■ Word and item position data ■
________________

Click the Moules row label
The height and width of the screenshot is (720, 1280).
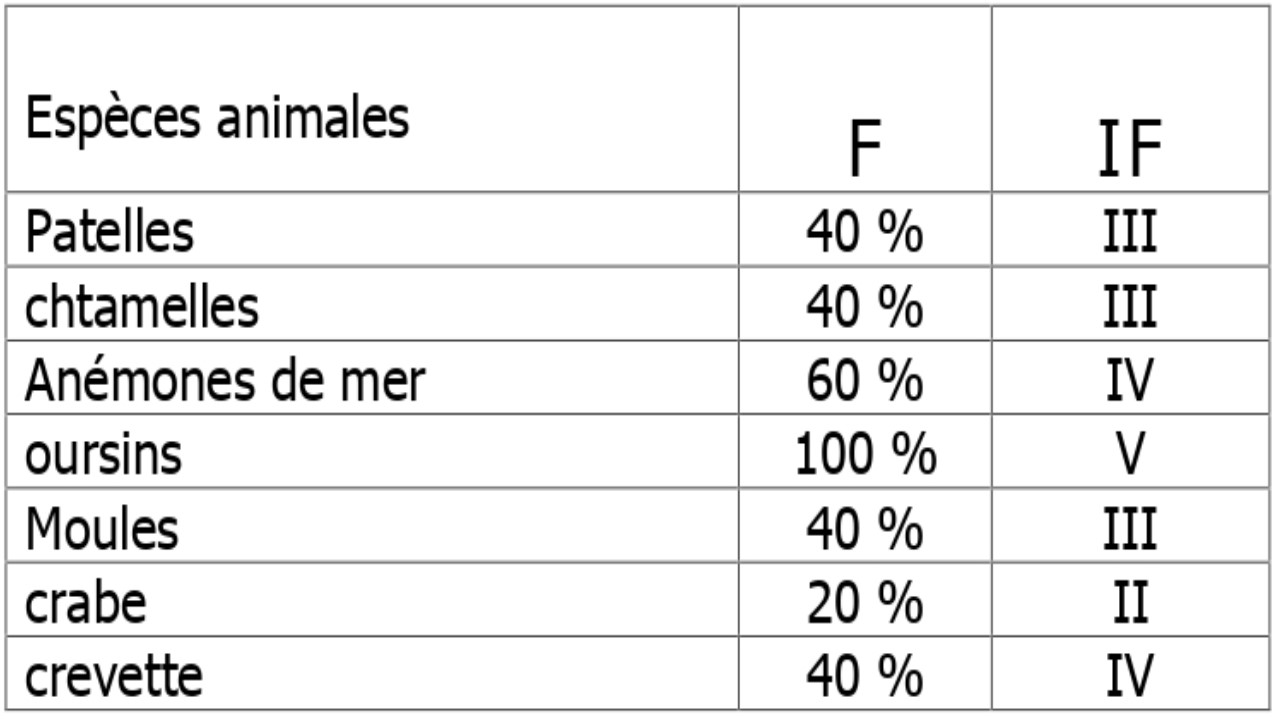point(102,529)
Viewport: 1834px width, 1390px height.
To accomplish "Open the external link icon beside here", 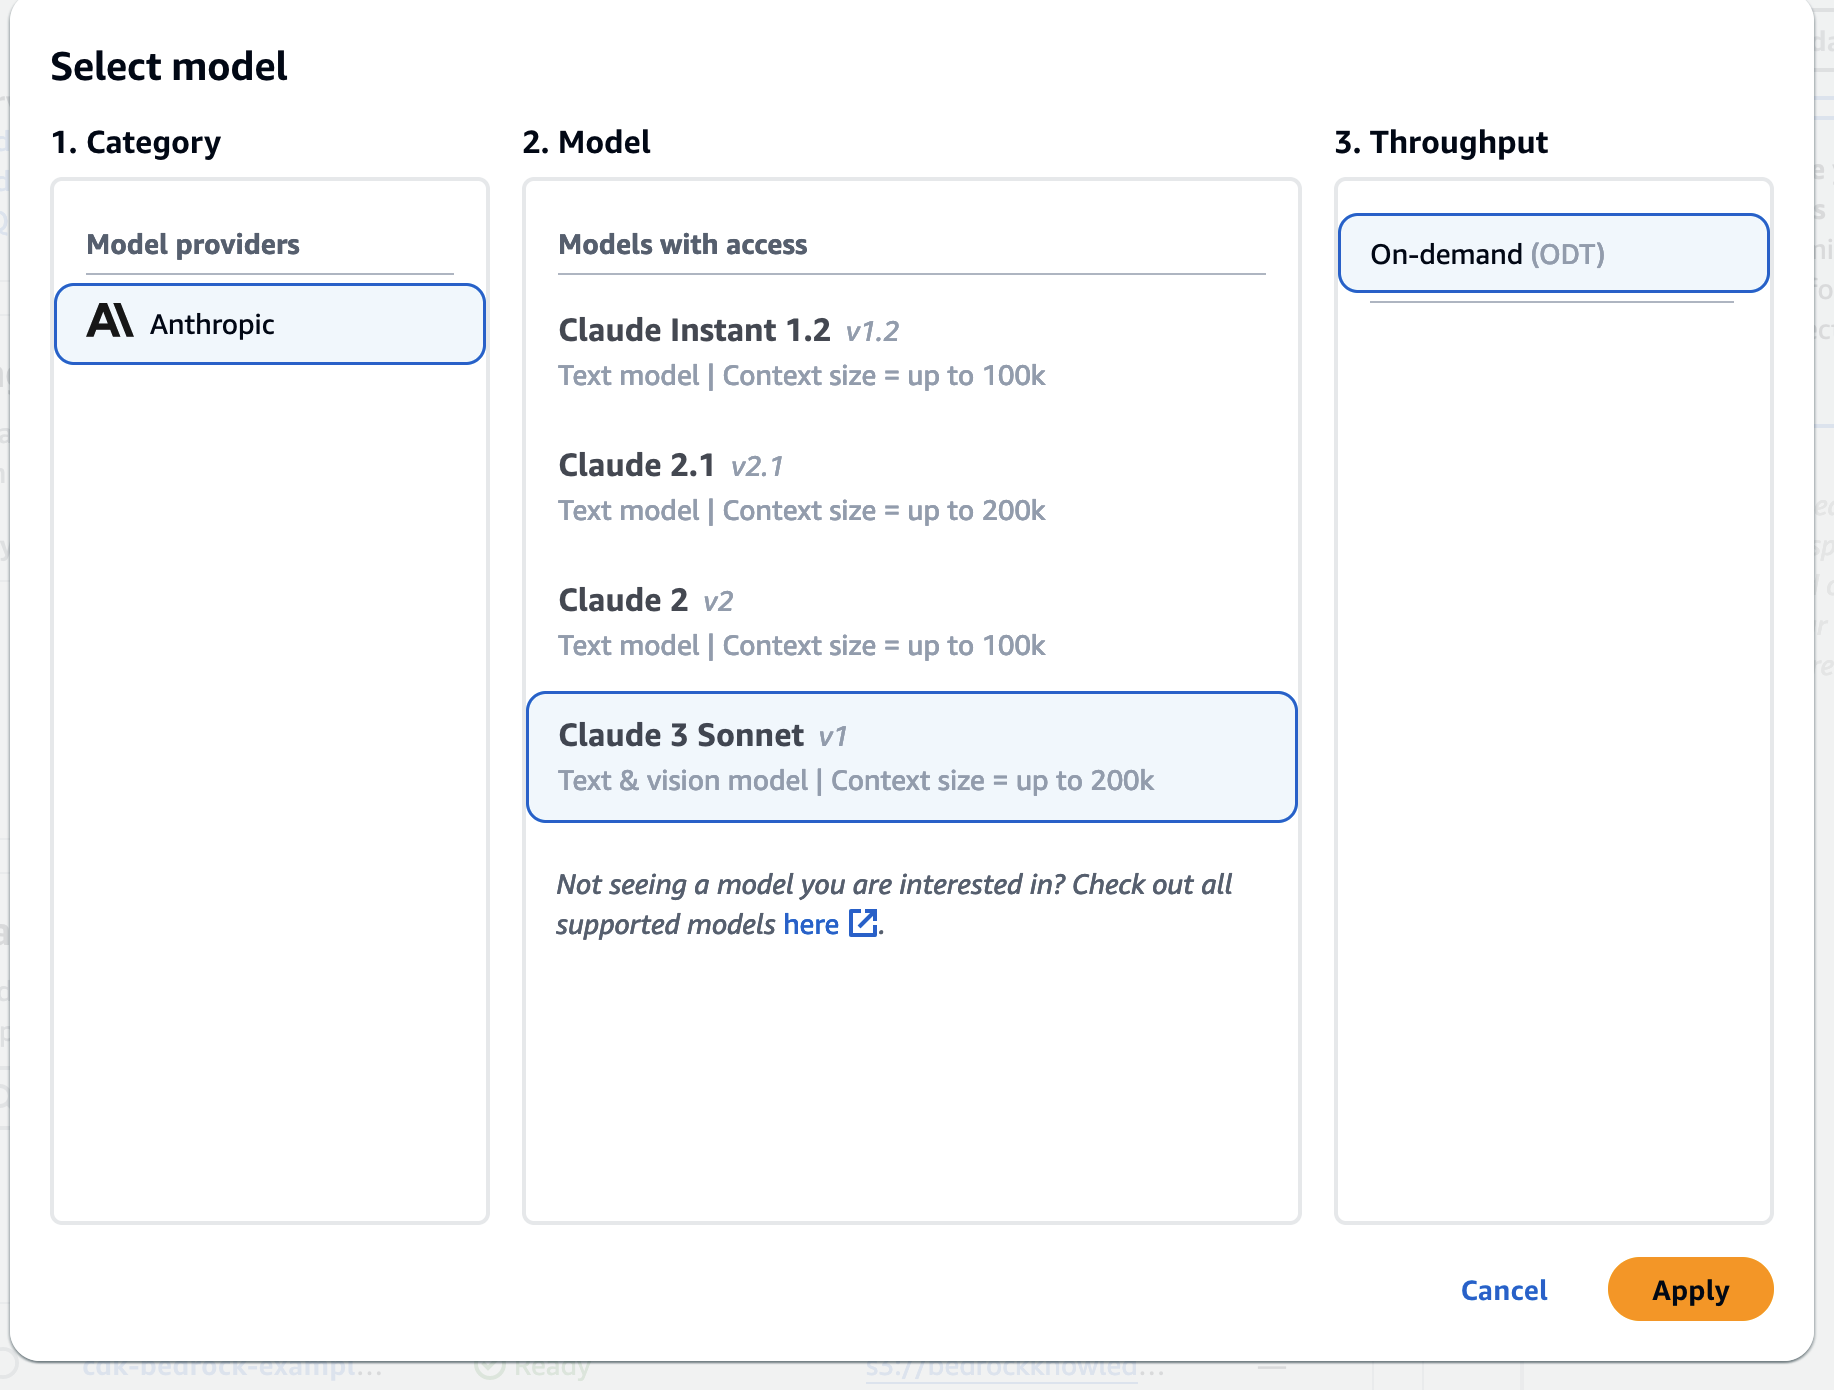I will (862, 923).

________________

■ EXERCISE OBJECTIVE ■
Please count how many lines of the records contain the word "width", and give only that number.

■ PROBLEM SOLUTION ■
2